If you want to learn more about growth mindset, click here.

The more I travel my own enlightenment journey, the more I come back to several main concept/ideas that consistently get in the way of outstanding results.

These include:

  • The belief that we are born with fixed talents and intelligence
  • Failing to show up when it’s challenging (or really hard)
  • Poor maintenance of self (mindset, physical activity and nutrition)

First a short pre-frame.

I currently believe that the purpose of life’s journey is not about mastery at all, but a never-ending journey quest towards being the best version of you that you can be.

I’ve started to view it as an ongoing series of achieved goals/outcomes or mistakes you can learn from that opens my mind to even more possibilities.

Sometimes I have asked myself: “Why all that hard work, and what if I never really get there?”

When I reframe my thoughts, the journey ahead is exciting.

There are many ways to grow and upskill. With the amount of information freely available via google, podcasts, books, YouTube, formal education etc, you can always aim to reach another level.

Along the way, there will be discoveries, more to learn, skills to develop and essential differences to become aware of and utilise.

The first inhibitor to Mastery is the belief that we are born with specific talents and that our intelligence is static which puts limits on what we can achieve.

I look back as far as I can remember to see where this belief has tripped me up. There have been many examples.

In school, there were a few kids whom I perceived had serious talent. On the sports field there were those who could play any sport, make the first team and go onto represent regionally or national squads.

In my mind, they were born lucky as they had raw talent.

I believed as a kid that I wasn’t as fast, tall, skilled or creative enough. I perceived it would be impossible for me to compete at the other ‘talented’ kids’ level.

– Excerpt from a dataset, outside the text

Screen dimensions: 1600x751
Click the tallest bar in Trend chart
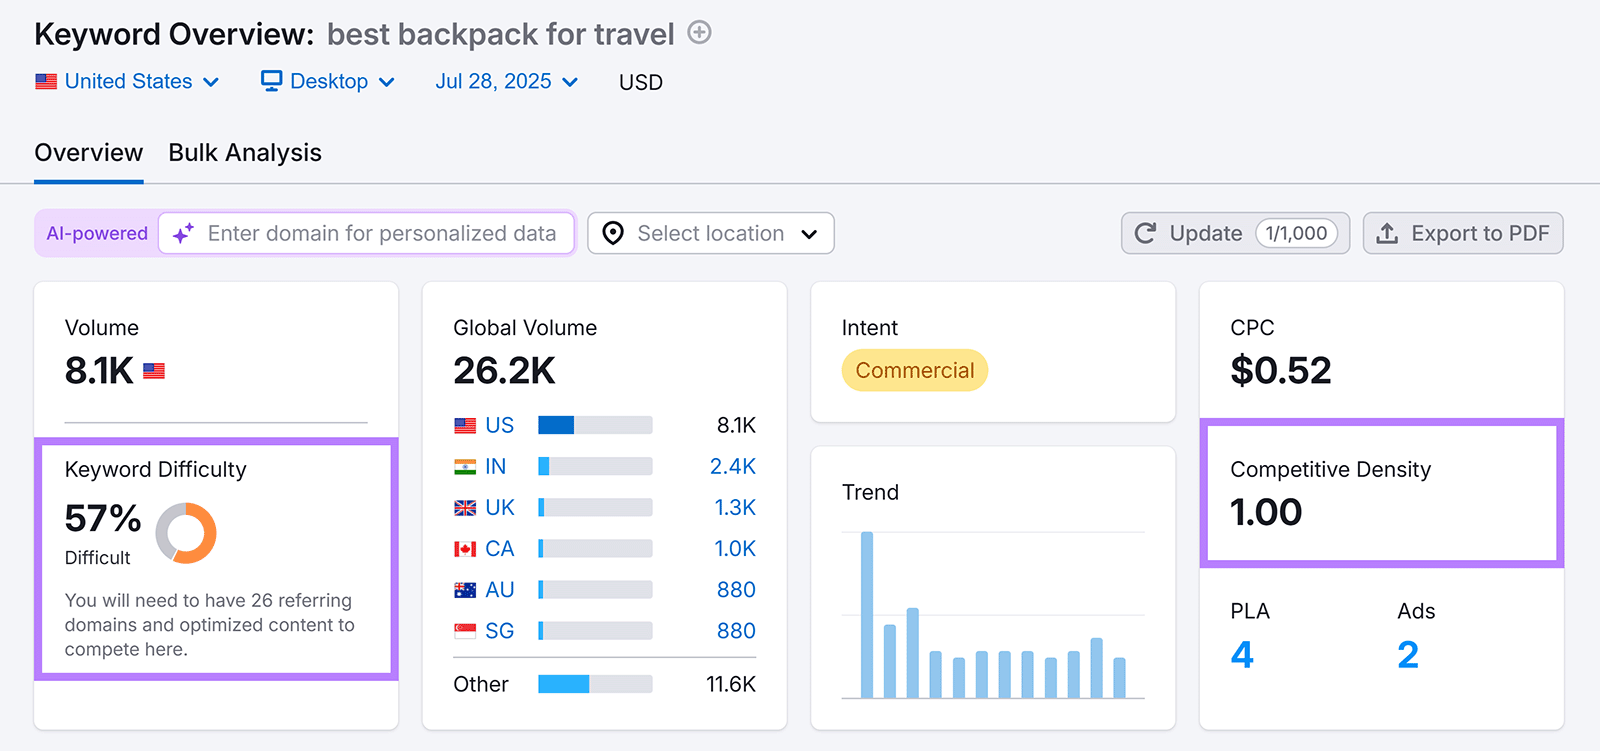coord(867,614)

Again, the pattern emerged in my early career. There were people that had a natural talent for making money, programming computers or running their businesses. They were gifted, unlike me.

What I suffered from during this phase was an unhealthy fixed mindset.

I falsely believed that others were better than me only because of their natural abilities alone.

I’m not saying that having great genes isn’t useful; it’s only a part of the success formula.

What I was missing was a growth mindset. (Dweck 2006)

Watch Carol Dweck's TED Talk here

I now realise that great results and performance is a mix of some natural talent and a lot of behind the scenes' effort, focus, and hours of deliberate practice.

The most successful people are great on game day because they were training their minds/bodies through repetition, reading books, developing the abilities and mental strength required to perform when it mattered out of view from everyone else.

To move towards becoming an even better version of yourself, you need to change your current mindset.

In our schools, business, sports and across the board, we need to move from valuing talent and raw intelligence to focusing on encouraging constant growth and learning. This takes deliberate practice, being better every day and showing up repeatedly.

To help our kids and those we lead, we must move to provide feedback on the hard work, grit and effort.